What the task requires: Filter the records below for the word "label". Keep each line that has it.

+++ Data

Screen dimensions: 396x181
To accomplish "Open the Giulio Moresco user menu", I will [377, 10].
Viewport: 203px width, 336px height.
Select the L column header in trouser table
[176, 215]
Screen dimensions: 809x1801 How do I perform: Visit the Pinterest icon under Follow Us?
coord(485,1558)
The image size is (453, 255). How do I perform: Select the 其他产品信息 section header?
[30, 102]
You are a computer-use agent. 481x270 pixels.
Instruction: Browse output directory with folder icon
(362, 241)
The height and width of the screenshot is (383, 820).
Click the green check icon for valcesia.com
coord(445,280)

++++++
+++ Data

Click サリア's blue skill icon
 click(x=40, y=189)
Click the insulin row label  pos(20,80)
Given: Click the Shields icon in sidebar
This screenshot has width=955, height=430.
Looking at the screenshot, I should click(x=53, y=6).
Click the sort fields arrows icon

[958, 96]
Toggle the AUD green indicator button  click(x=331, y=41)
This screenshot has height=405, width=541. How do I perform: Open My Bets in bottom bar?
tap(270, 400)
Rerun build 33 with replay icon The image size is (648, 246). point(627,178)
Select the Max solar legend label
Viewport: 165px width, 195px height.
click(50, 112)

++++++

Answer to this task:
Click the insulin row label  pos(20,80)
Select the Max solar legend label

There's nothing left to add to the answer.